→ REQUIRED WORK: Below are the records. Retype exactly the lines between the lines holding "Open the Conv. value / cost metric dropdown" and "Select Shader Pre-Caching settings", inclusive.

→ DATA SECTION:

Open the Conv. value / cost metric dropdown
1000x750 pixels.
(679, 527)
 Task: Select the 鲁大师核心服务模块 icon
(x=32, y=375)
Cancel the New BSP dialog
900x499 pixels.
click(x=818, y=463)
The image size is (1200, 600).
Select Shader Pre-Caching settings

==

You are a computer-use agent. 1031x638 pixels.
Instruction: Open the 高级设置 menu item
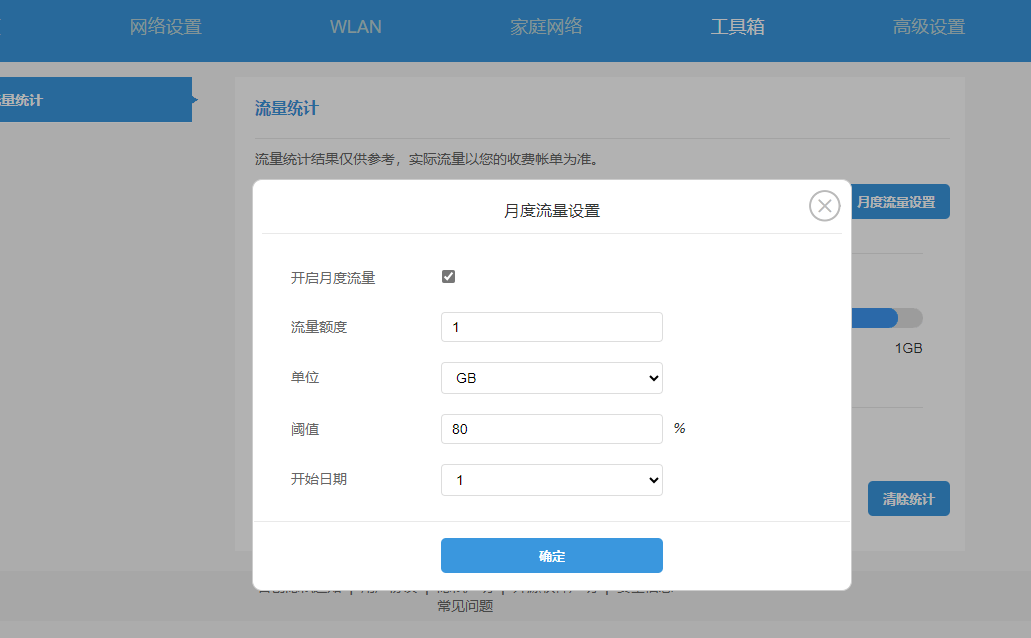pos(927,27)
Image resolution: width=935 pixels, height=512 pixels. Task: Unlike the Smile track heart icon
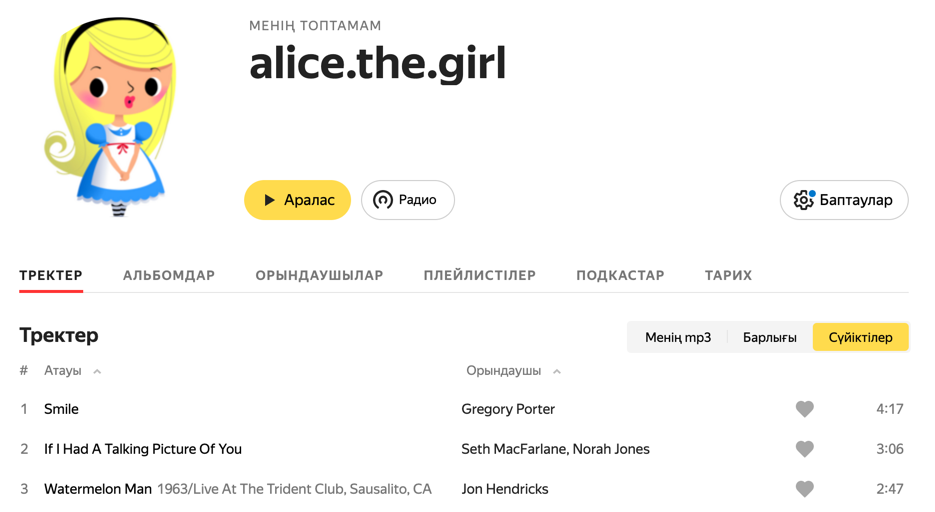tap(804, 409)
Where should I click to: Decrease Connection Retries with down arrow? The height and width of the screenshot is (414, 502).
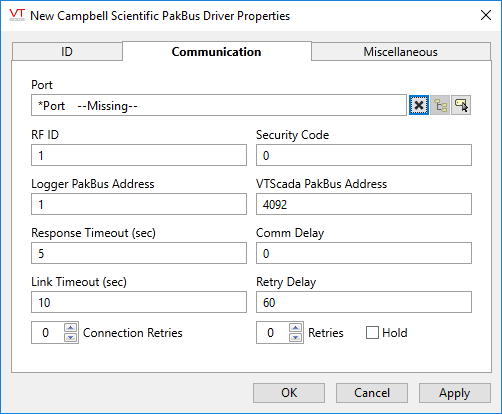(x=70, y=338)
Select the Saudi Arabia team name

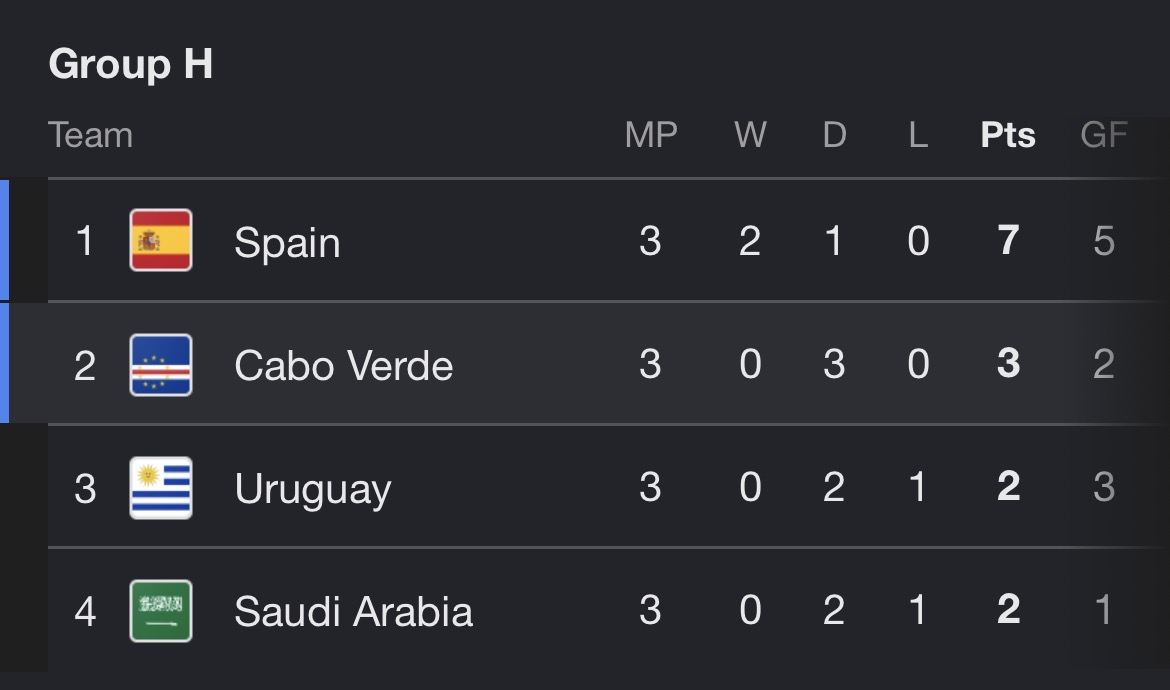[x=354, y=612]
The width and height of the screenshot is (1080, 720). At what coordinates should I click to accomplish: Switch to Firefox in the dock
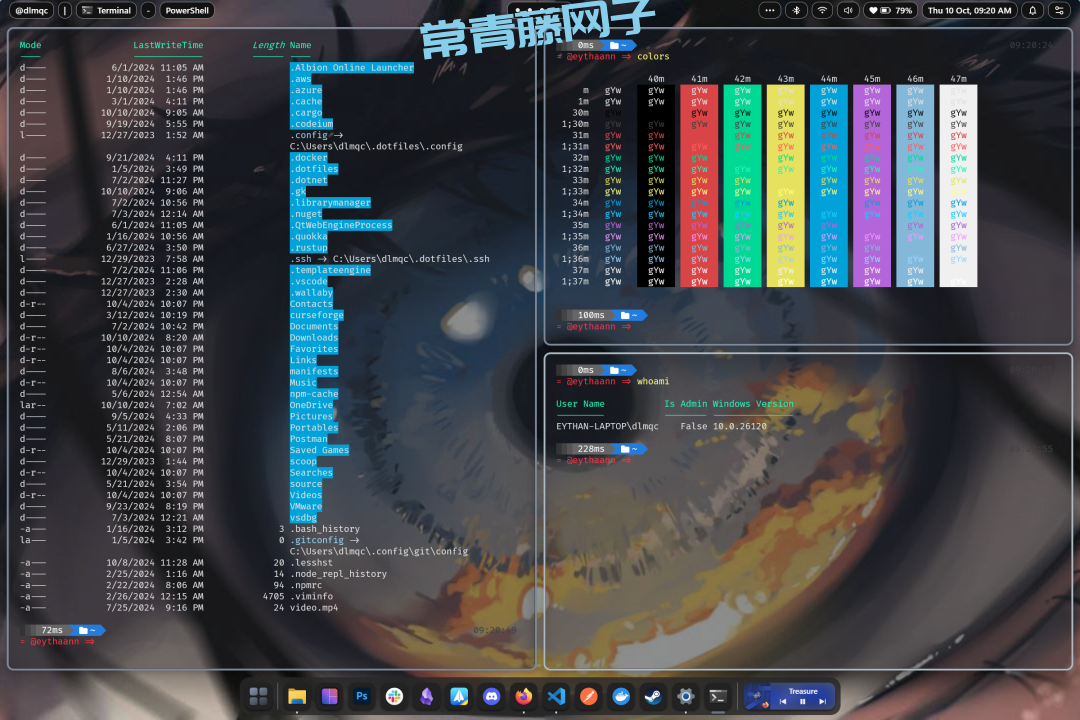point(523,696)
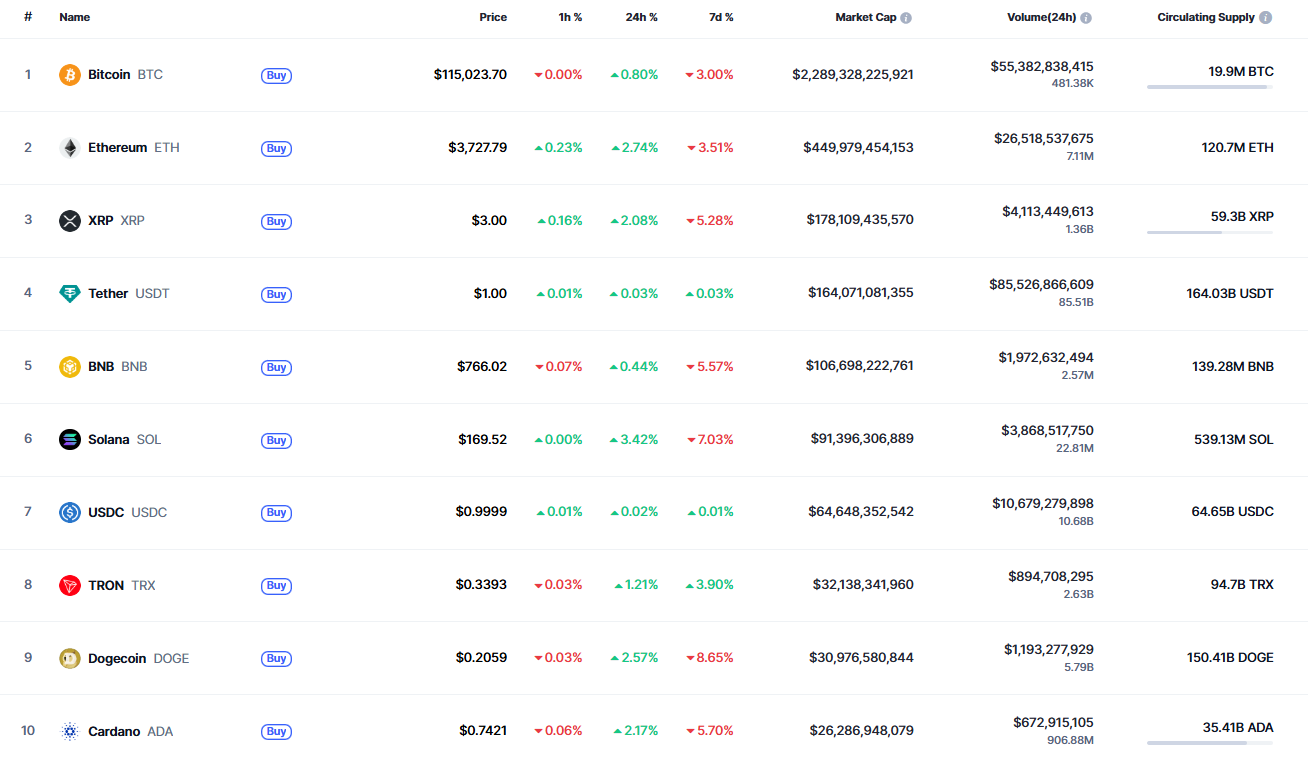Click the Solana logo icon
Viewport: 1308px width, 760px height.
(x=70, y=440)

--

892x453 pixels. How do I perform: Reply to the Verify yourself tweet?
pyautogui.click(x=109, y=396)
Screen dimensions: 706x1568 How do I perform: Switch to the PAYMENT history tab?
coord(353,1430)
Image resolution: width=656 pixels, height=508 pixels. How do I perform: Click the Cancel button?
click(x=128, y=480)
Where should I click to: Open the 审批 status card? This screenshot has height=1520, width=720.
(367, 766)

→ OUTPUT:
Open the Conv. value / cost metric dropdown
1000x750 pixels.
(679, 527)
 Task: Select the 鲁大师核心服务模块 icon
(x=32, y=375)
Cancel the New BSP dialog
900x499 pixels.
click(x=818, y=463)
The image size is (1200, 600).
Select Shader Pre-Caching settings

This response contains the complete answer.